La France face à un "acte de guerre", deux kamikazes déjà identifiés

Au moins 129 morts, outre les assaillants, et 352 blessés, dont 99 en "urgence absolue", selon le dernier bilan des attaques présenté par le procureur de Paris.

La ville lumière s'éteint. ALAIN JOCARD/AFP

Les enquêteurs ont commencé samedi à identifier les auteurs des attaques les plus meurtriers jamais commis en France, un "acte de guerre" au coeur de Paris revendiqué par le groupe jihadiste Etat islamique (EI), qui a fait plus de 100 morts.

Pour le président François Hollande, qui a décrété deux mesures exceptionnelles - un deuil national de trois jours, jusqu'à mardi, et l'état d'urgence, qui pourrait être prolongé au-delà des 12 jours prévus -, les attaques de vendredi sont un "acte de guerre".

Pour la première fois en France, des kamikazes ont frappé. Et contrairement aux derniers attentats, les jihadistes ont ouvert le feu de façon indiscriminée, cherchant à tuer en masse. La France est "en guerre" et va poursuivre son action en Syrie "avec la volonté de toucher, d'anéantir" l'EI, a insisté le Premier ministre Manuel Valls.

(Voir aussi : Attentats à Paris : les photos et vidéos d'une nuit cauchemardesque)

Sept assaillants sont morts, a précisé le procureur de Paris François Molins, dans cette série de six attaques, menées "très vraisemblablement (par) trois équipes de terroristes" ciblant les spectateurs d'un concert de rock au Bataclan, des consommateurs attablés à des terrasses de cafés et restaurants du centre de la capitale et près du Stade de France, au nord de Paris.

Le bilan est sans précédent: au moins 129 morts, outre les assaillants, et 352 blessés, dont 99 en "urgence absolue", selon le procureur.

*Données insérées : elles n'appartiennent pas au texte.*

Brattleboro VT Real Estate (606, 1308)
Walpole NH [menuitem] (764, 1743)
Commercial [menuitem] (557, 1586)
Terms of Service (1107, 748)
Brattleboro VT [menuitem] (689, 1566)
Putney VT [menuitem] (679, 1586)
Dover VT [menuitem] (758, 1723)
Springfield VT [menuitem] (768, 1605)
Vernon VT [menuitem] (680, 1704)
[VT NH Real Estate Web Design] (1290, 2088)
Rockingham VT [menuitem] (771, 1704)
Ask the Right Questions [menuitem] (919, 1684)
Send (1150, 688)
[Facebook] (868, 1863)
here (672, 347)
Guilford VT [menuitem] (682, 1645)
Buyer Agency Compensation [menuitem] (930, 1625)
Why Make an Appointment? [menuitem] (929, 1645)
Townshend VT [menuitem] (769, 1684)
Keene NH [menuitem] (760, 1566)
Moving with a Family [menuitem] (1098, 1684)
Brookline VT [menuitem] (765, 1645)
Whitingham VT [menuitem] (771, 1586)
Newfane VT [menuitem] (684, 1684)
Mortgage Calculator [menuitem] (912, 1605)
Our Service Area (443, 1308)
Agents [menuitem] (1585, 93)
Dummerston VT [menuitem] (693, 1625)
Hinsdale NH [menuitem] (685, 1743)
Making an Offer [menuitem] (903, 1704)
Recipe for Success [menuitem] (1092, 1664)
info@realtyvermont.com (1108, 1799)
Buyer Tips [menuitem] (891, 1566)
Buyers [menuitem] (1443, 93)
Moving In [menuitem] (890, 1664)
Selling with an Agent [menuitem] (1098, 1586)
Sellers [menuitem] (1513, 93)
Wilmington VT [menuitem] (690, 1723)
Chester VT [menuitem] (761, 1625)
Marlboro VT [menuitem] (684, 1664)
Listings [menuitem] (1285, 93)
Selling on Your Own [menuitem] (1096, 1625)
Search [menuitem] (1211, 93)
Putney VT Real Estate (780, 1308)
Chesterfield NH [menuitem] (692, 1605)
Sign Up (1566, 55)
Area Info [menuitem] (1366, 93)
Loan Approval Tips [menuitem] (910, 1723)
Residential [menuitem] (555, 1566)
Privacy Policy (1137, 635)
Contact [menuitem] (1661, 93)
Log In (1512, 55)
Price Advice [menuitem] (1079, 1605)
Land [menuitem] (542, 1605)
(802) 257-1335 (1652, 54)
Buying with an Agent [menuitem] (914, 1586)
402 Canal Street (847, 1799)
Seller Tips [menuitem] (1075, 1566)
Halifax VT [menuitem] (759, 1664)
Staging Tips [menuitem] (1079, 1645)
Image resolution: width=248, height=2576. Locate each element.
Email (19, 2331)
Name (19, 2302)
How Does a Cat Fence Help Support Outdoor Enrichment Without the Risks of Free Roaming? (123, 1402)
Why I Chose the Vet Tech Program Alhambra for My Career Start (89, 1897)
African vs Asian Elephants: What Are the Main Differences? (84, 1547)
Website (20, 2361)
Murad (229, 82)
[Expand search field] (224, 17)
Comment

Le groupe EI (Daech, en arabe) a revendiqué ces attentats, affirmant que "huit frères portant des ceintures explosives et armés de fusils d'assaut ont visé des sites choisis soigneusement au coeur de Paris".
Le parquet a ouvert une enquête pour assassinats en relation avec une entreprise terroriste pour ces attaques, les plus meurtrières en Europe depuis les attentats islamistes de Madrid en 2004. Elles ont été perpétrées deux semaines avant la conférence sur le climat (COP21) près de Paris, où sont attendus plusieurs dizaines de chefs d'État et de gouvernement, comme Barack Obama qui a confirmé sa participation malgré les événements.

"Fiche S pour radicalisation"

Deux kamikazes ont déjà été identifiés, dont , a indiqué le ministre belge de la Justice. Parmi ces personnes, un Français qui avait loué cette voiture. Ces trois personnes forment-elles la troisième équipe d'assaillants citée par le procureur, avec celle du Stade de France et celle du Bataclan ? Rien ne permettait de l'affirmer samedi soir.

Selon le procureur, trois assaillants sont morts au Bataclan, en actionnant une ceinture d'explosifs, le dernier étant également tué lors de l'assaut policier. Trois se sont fait sauter près du Stade de France, où 80.000 personnes, dont François Hollande, assistaient au match amical de football France-Allemagne, et un autre boulevard Voltaire.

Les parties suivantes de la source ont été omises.